Pertanto, a dispetto delle trasmissioni odierne sul meteo che cominciano dal nord Italia, “1. l’evoluzione della tradizione italiana ha uno sviluppo da sud a nord”; 2. la storia gastronomica meridionale è una storia unica, diremmo nazionale, assimilabile a quella francese; 3. la letteratura afferente a questa tradizione è la prima d’Occidente” (pag.18).
Se quanto finora sintetizzato non dovesse convincere a una lettura attenta di questo libro, posso aggiungere ancora qualche piccola curiosità in merito al suo contenuto. La bibliografia è lunghissima, gli appassionati di storia troveranno perciò nuove porte da aprire e nuove ricerche da avviare, perché le 166 pagine sono solo — passatemi l’involontaria battuta — un assaggio del tema gastronomico.
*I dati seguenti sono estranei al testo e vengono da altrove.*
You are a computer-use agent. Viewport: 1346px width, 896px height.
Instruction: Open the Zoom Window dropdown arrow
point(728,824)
Inoltre, per chi come me ama confrontare le varie ricette nell’arco spazio-temporale della lunga tradizione gastronomica italiana e internazionale, non potrà non trovare stimoli interessanti nel vedere come, già in epoche lontanissime, venisse usato lo zafferano selvatico, la porcellana e una miriade di altri ingredienti, oggi sconosciuti ai più. Nei frammenti di testi letterari che vengono riportati in stralcio dall’autore, si possono ritrovare: ricette tipiche come le lasagne in versione medievale con parmigiano, Cascio di Puglia, zucchero, cannella, e altro ancora (p. 95); termini antichi, oggi mutuati nel dialetto, anche se talvolta con qualche variante culinaria come i maccarroni; ricette come la scapece, in una versione totalmente differente da quella attuale.
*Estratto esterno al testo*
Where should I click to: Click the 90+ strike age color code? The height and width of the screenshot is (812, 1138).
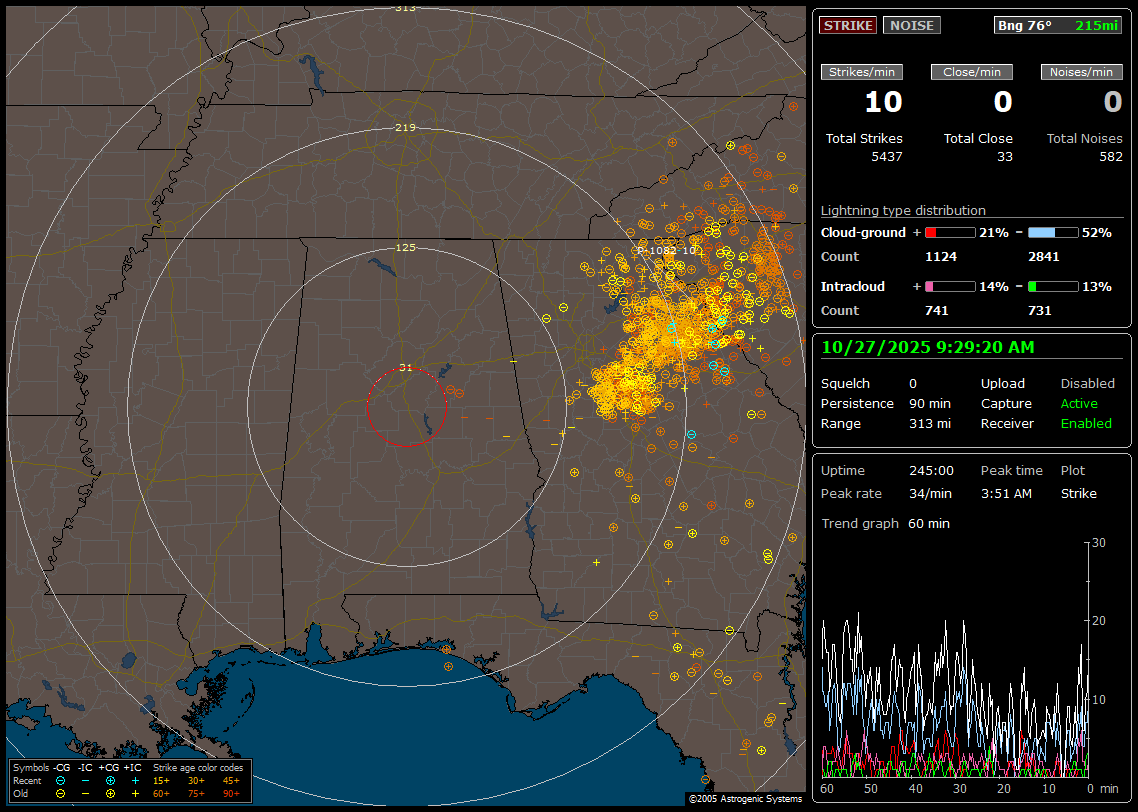[x=231, y=793]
Passando dall’antichità al Medioevo e da qui all’Ottocento, l’autore giunge anche a trattare le fonti letterarie straniere che si sono interessate alla gastronomia meridionale, con ciò confermando la valenza culturale che quest’ultima ha avuto non solo in Italia.
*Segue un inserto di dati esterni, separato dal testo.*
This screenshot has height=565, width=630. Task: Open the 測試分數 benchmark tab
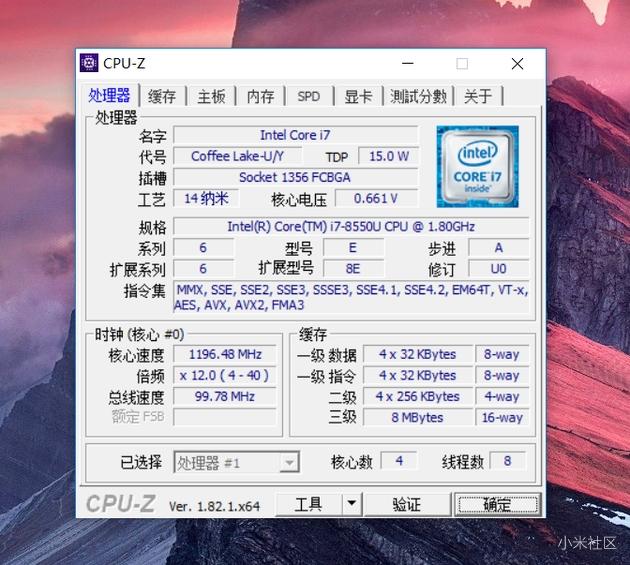coord(419,96)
Lungi dal voler essere esaustivo, il libro, che talvolta abbandona la linearità espositiva a vantaggio della quantità informativa, non manca di “spessore”; pur tuttavia non fornisce, per chi se lo chiedesse, nessuna informazione in merito alla provenienza sociale delle ricette, nulla cioè è detto su chi consumasse una determinata tipologia di piatti. Sappiamo infatti che numerose sono state le carestie legate a eventi naturali o bellici, ma le fonti letterarie non parlano di chi potesse accedere a determinati ingredienti come la carne, i frutti di mare, ma anche l’olio d’oliva di cui si fa gran cenno. Molte le deduzioni che si possono fare, ma — si sa — le ipotesi vanno comprovate con scientifico metodo storiografico. Pertanto, gli interrogativi che possono sorgere durante la lettura di questo libro potranno essere materia per nuovi studi.